Mélissa Pandor-Margulis, professeure de français et syndicaliste Sud Éducation 93, fait partie des enseignants convoqués. Elle a été reçue par la proviseure du lycée et le conseiller technique vie scolaire et établissement de la DSDEN 93.
"C'est vraiment lui qui a mené l'entretien, je n'ai eu aucun échange avec la proviseure", raconte-t-elle. "On m'a demandé de certifier que je n'étais pas à l'origine de la vidéo. Mais je tiens à rappeler que la mobilisation des élèves est autonome de celle des professeurs. Ce sont deux mouvements différents qui se sont rencontrés à l'initiative des élèves."
"Il ne nous a pas vraiment été reproché de choses concrètes", estime-t-elle. La direction leur reproche globalement deux choses. "La première, le non-respect au droit à l'image des élèves", liste Clément Bernard. "Un reproche qui ne tient pas, vu que ce sont les élèves qui ont filmés, montés et publiés la vidéo."

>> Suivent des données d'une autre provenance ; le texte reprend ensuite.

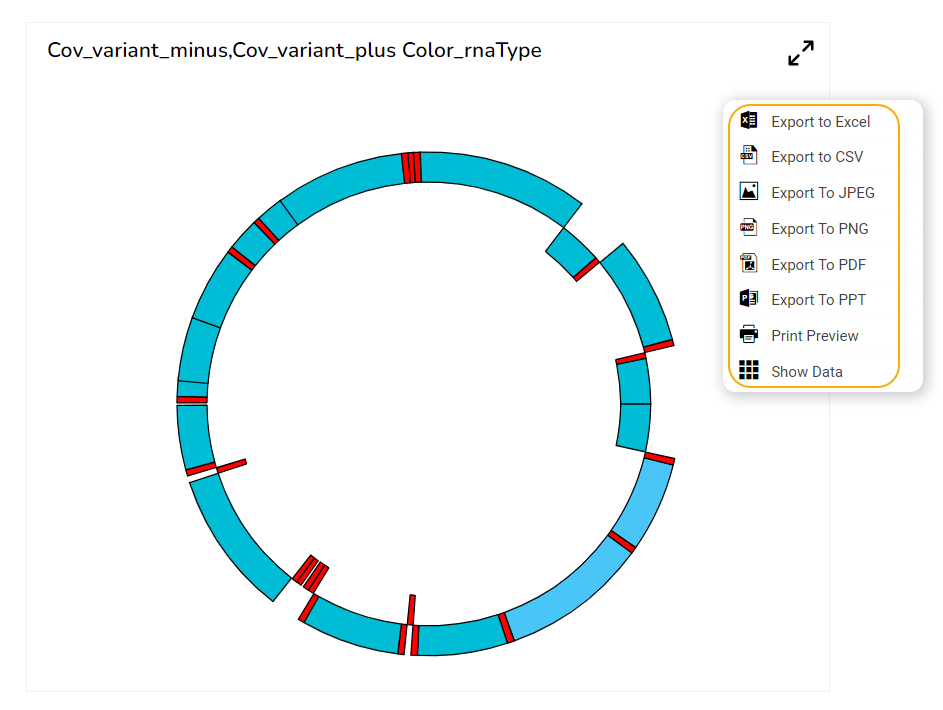Click the PNG file icon
The image size is (943, 710).
pos(749,228)
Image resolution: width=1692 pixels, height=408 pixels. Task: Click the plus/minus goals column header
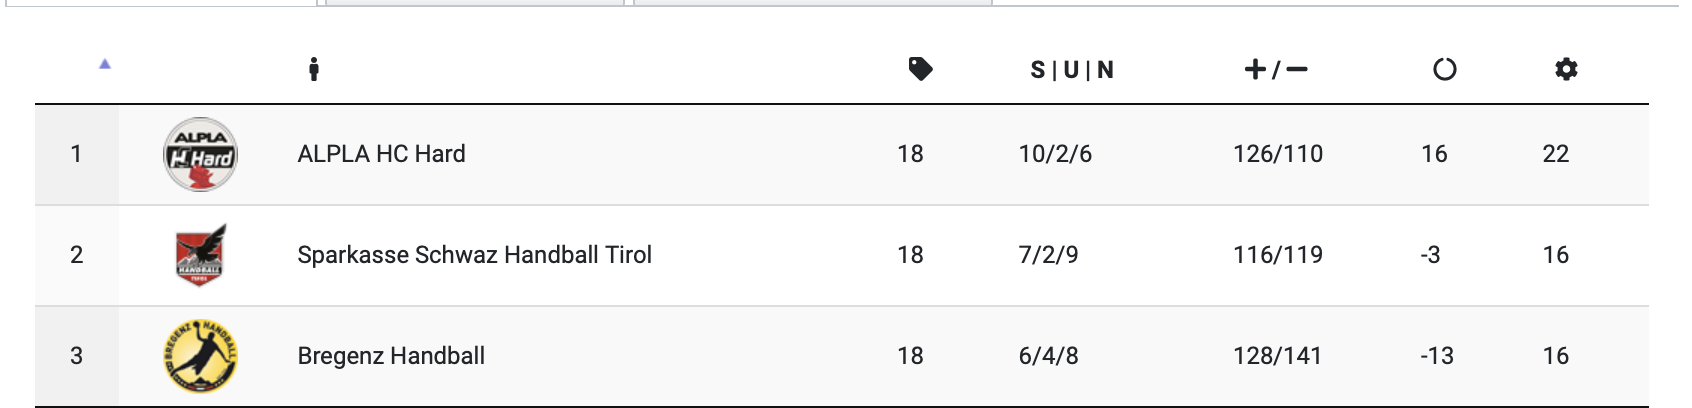1276,69
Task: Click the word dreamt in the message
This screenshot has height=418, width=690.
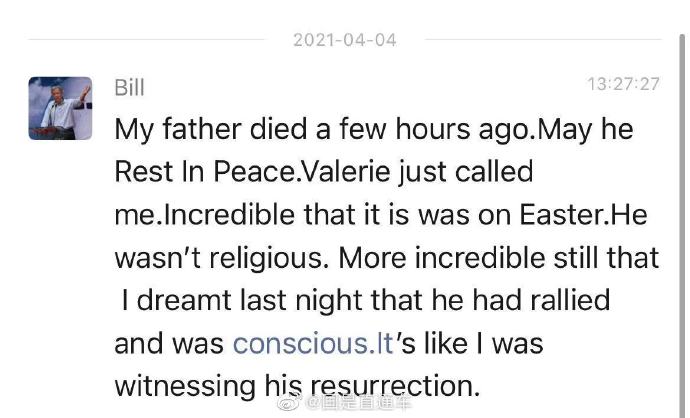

La direction reproche également aux professeurs d'être sortis de leur droit de réserve. "Sauf que mes collègues sont représentants syndicaux, ils sont militants et pour certains élus au conseil d'administration. On est dans le cadre d'un mouvement de grève, ils sont dans leur droit", souligne le professeur.
"Ce serait difficile de dire que je n'ai pas été intimidée du tout", confie toutefois Mélissa Pandor-Margulis. "Ça fait plusieurs années que je suis fonctionnaire d'État et c'est une partie de mon identité à laquelle je tiens beaucoup. Me retrouver en conflit avec ma hiérarchie, ce n'est pas quelque chose que je souhaite."
"Mais je ressors moins intimidée que quand je suis arrivée car si on ne peut pas me prouver que j'ai fait quelque chose d'interdit, c'est que je n'ai fait que des choses autorisées."
"Je veux montrer que je suis déterminée à continuer à m'exprimer", conclut-elle.
"On est scandalisés"
"Ils ont juste énoncé des faits précis sans porter aucun jugement, sur un problème qui leur est arrivé personnellement dans leur métier", estime Clément Bernard au milieu de la foule en soutien aux professeurs convoqués. "Tout ce que trouve à faire la hiérarchie (...), c'est de les convoquer pour les gronder."
"On est très énervés, scandalisés. C'est un cri d'alerte, on a besoin de moyens dans le 93 dans le but que nos élèves aient cours."
Même élan de colère du côté des parents d'élèves, dont plusieurs sont venus soutenir les professeurs devant le lycée. "J'étais sidérée. C'est quand même quelque chose d'inadmissible, d'inacceptable", confie une mère.
Eux aussi, ont constaté les conditions de travail des élèves. "Tout l'hiver nos enfants avaient froid, il n'y avait pas de chauffage", note-t-elle. "Des fois, ils n'ont pas de chaises."
Alors cette réponse de la direction, c'est la goutte qui fait déborder le vase. "Il y a beaucoup d'intimidation. On attend dehors pour savoir ce qui va se passer."
"Un sous-investissement chronique propre au 93"
Aucune sanction n'a pour le moment été évoquée. Néanmoins, cette convocation sera inscrite à leurs dossiers administratifs et laissera une trace, qui pourrait leur nuire dans le futur. Le corps enseignant du lycée va désormais se réunir et décider des suites du mouvement à Sevran.
La FCPE a appelé à un mouvement "établissement désert" dans tout le département, dans la lignée des actions menées depuis plusieurs semaines afin de demander plus de moyens dans les établissements scolaires de la Seine-Saint-Denis. Collèges et lycées ont donc accueilli une poignée d'élèves chacun ce vendredi.
Une mobilisation que soutient par ailleurs la députée LFI de la circonscription Clémentine Autain.
"Pour connaître l’établissement, j’ai pu constater les problèmes. Ils sont là, les vidéos ne sont pas truquées", a-t-elle déclaré sur BFMTV.
Elle dénonce un territoire qui a d'énormes besoins mais qui a moins de moyens que tous les autres départements. "Je tire la sonnette d’alarme sur les moyens humains vis- à-vis de l’État. La Seine-Saint-Denis subit un double effet: celui de l’Éducation nationale en général, et celui d'un sous-investissement chronique propre au département", souligne-t-elle, à l'instar des centaines de professeurs mobilisés depuis des semaines dans le département pour demander des moyens urgents.